> [Text extract]:
Re: [PATCH 4/4] raid1: Rewrite the implementation of iobarrier.

NeilBrown <neilb@xxxxxxx> · Thu, 24 Oct 2013 12:50:59 +1100

Hi,
 sorry for the excessive delay in reviewing these.

 I've applied the first three, though I fixed some careless spelling errors in
 the patch descriptions and fixed up some of the grammar.

 This one is fairly good - just a couple of fixes needed.
 It is good that you have a nice details patch description at the top, but it
 is a bit hard to read.  Fixing the spelling and improving the formatting
 would help a lot....

 See below for comments in the code....

On Wed, 28 Aug 2013 19:40:54 +0800 majianpeng <majianpeng@xxxxxxxxx> wrote:

> There is a iobarrier in raid1 because the contend between normalIO and
> resyncIO.It suspend all normal IO when reysync.
> But if normalIO is outrange the resync windwos,there is no contend.
> So I rewrite the iobarrier.
> 
> I patition the whole space into five parts.
> |---------|-----------|------------|----------------|-------|
>          Pa    next_resync   start_next_window      Pb
> 
> Firstly i introduce some concepts:
> 1:RESYNC_WINDOW: For resync, there are 32 sync requests at most.A sync
> request is RESYNC_BLOCK_SIZE(64*1024).So the RESYNC_WINDOW is 32 *
> RESYNC_BLOCK_SIZE, that is 2MB.
> 2:NEXT_NORMALIO_DISTANCE: it indicate the distance between next_resync
> and start_next_window.It also indicate the distance between
> start_next_window and Pb.Now it is 3 * RESYNC_WINDOW_SIZE.It can tune.
> 3:next_resync mean the next start sector which will being do sync.
> 4:Pa means a position which before RESYNC_WINDOW distance from
> next_resync.
> 5:start_next_window means a position which after NEXT_NORMALIO_DISTANCE distance from
> next_resync.For normalio after this position,it can't wait resyncio
> 6:Pb means a position which after 2 * NEXT_NORMALIO_DISTANCE distance from
> next_resync.
> 7:current_window_requests means the count of normalIO between Pb and
> start_next_window.
> 8:next_window_requests means the count of nonmalIO after Pb.

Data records
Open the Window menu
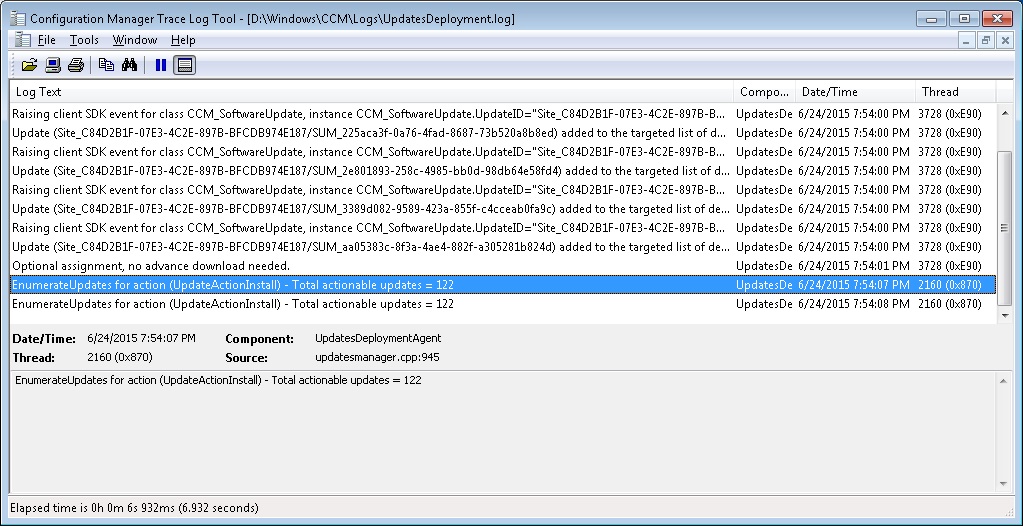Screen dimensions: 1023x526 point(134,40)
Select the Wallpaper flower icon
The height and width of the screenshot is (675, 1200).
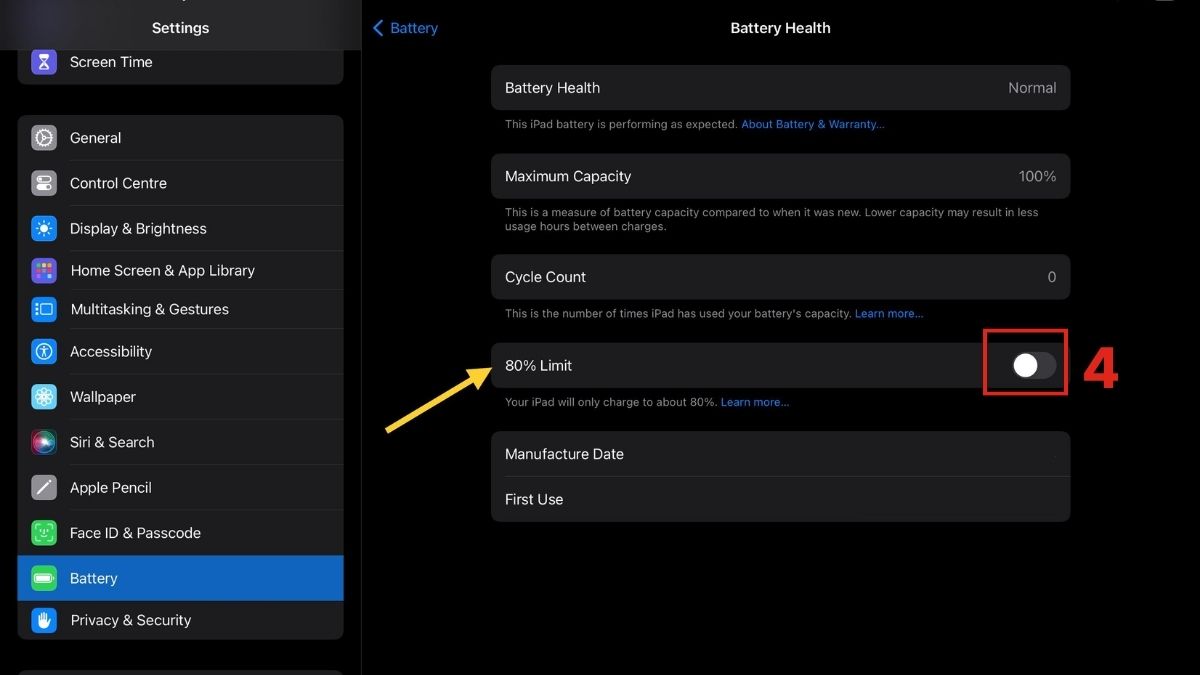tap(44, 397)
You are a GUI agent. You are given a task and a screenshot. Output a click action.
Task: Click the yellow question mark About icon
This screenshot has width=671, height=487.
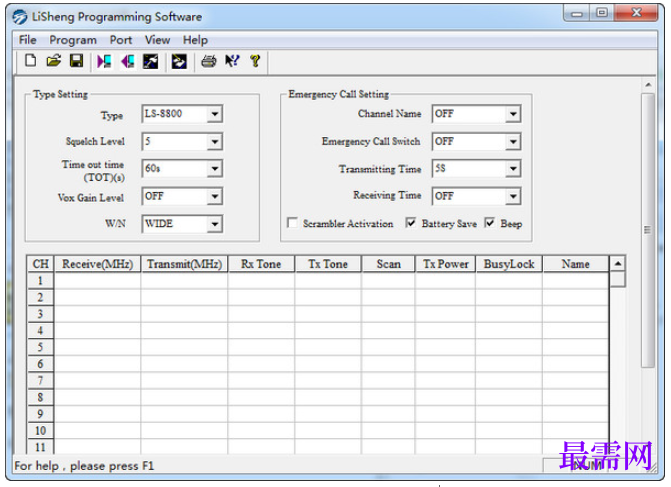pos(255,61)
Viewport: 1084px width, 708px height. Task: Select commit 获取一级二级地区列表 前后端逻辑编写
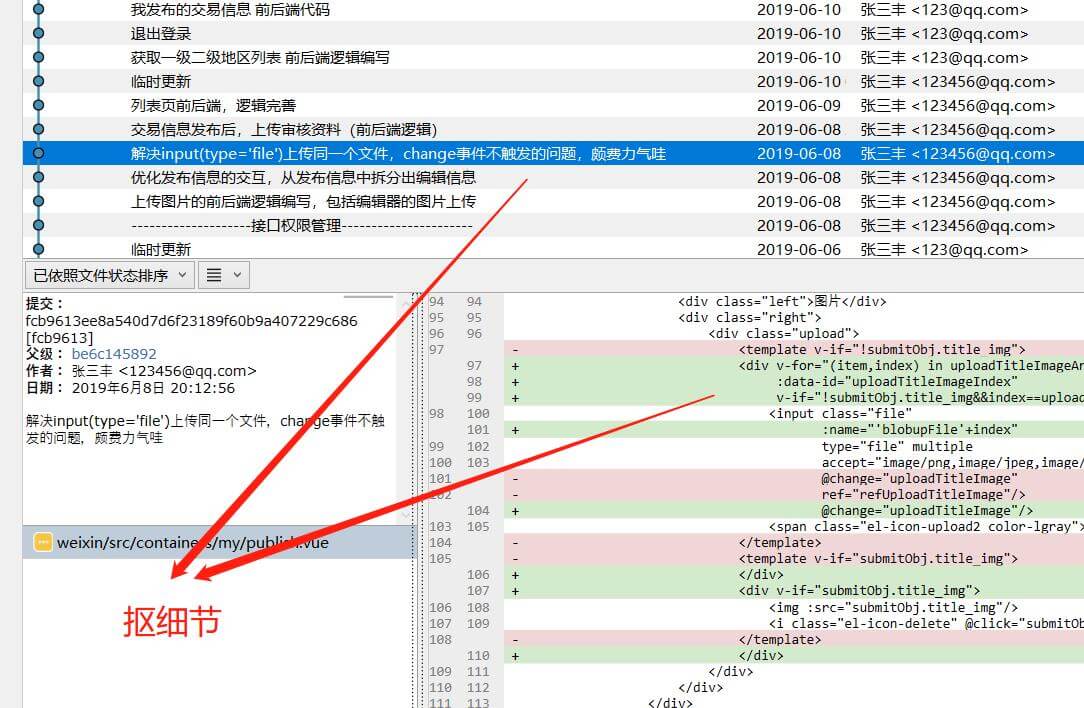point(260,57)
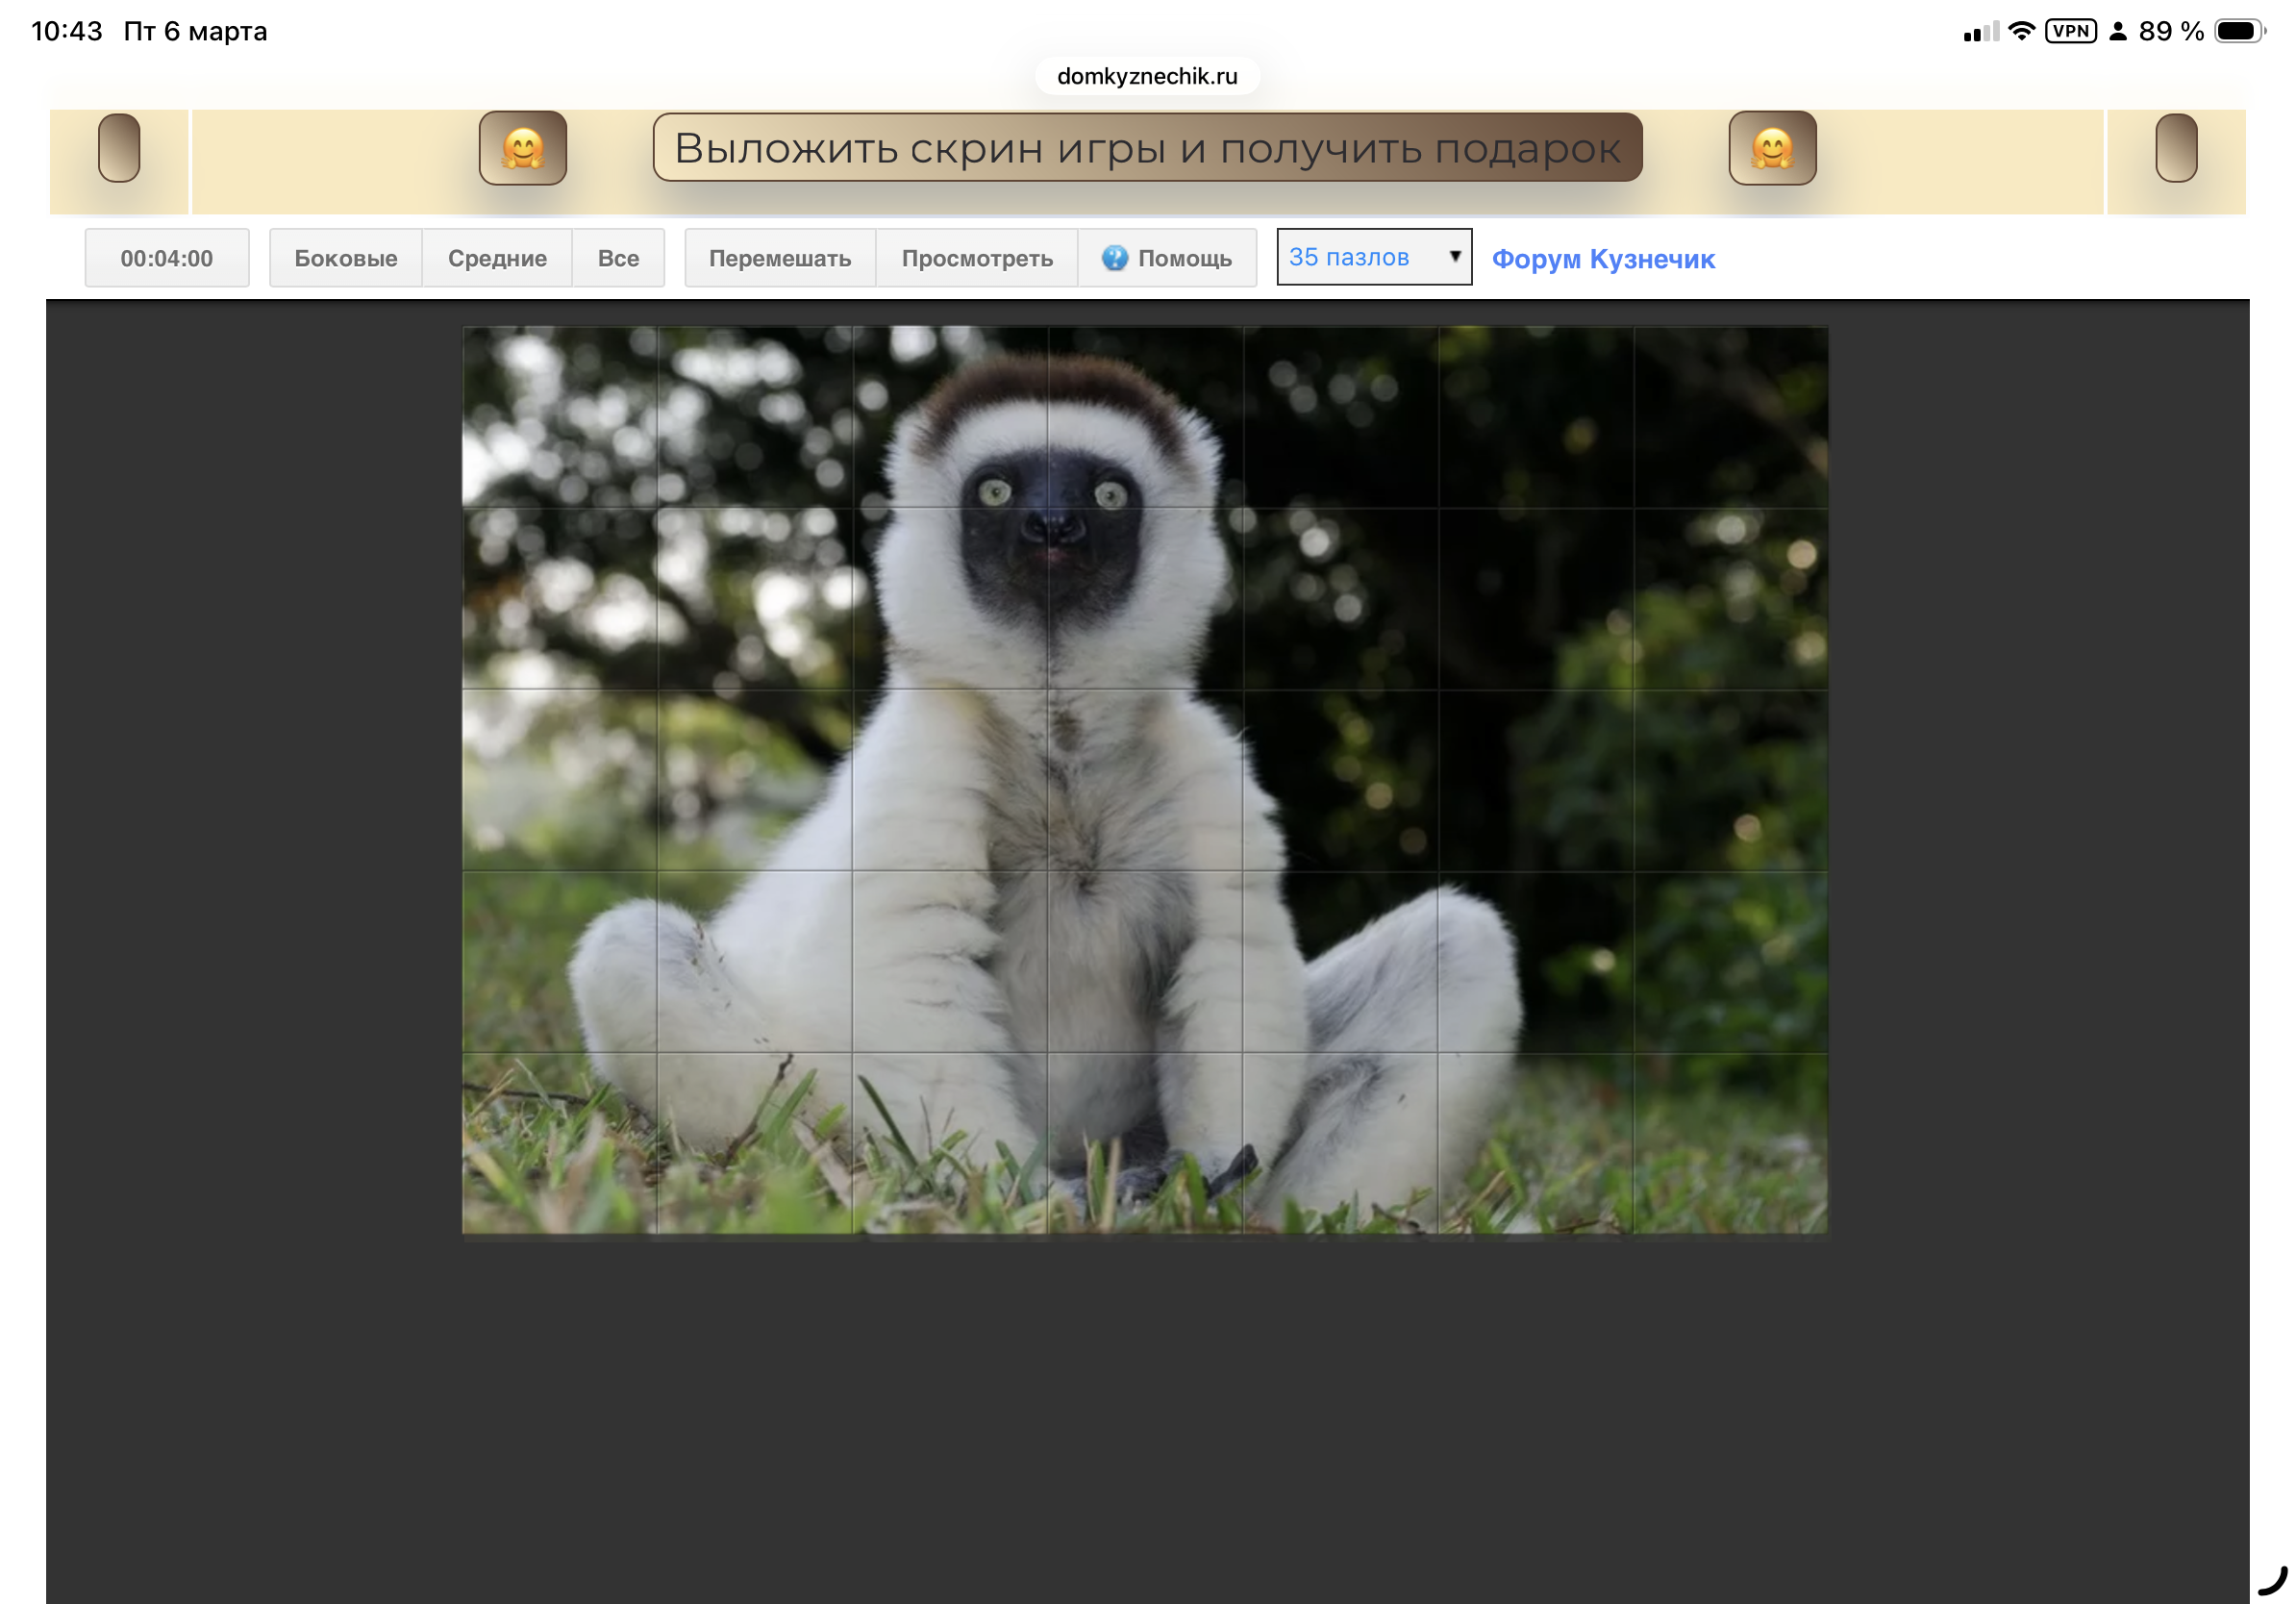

> [Your tasks]:
• 1. According to the patch review, how large is RESYNC_WINDOW?
• 2. Name every position labeled on the partition diagram in the patch review.
• 3. From the patch review, print the part that opens with the words containing "NeilBrown <neilb@xxxxxxx> ·" and closes with "of fixes needed.".
The records are separate material, apart from the patch review.

> [Results of the exercise]:
• 1. 2MB (32 * RESYNC_BLOCK_SIZE).

• 2. Pa, next_resync, start_next_window, Pb

• 3.
NeilBrown <neilb@xxxxxxx> · Thu, 24 Oct 2013 12:50:59 +1100

Hi,
 sorry for the excessive delay in reviewing these.

 I've applied the first three, though I fixed some careless spelling errors in
 the patch descriptions and fixed up some of the grammar.

 This one is fairly good - just a couple of fixes needed.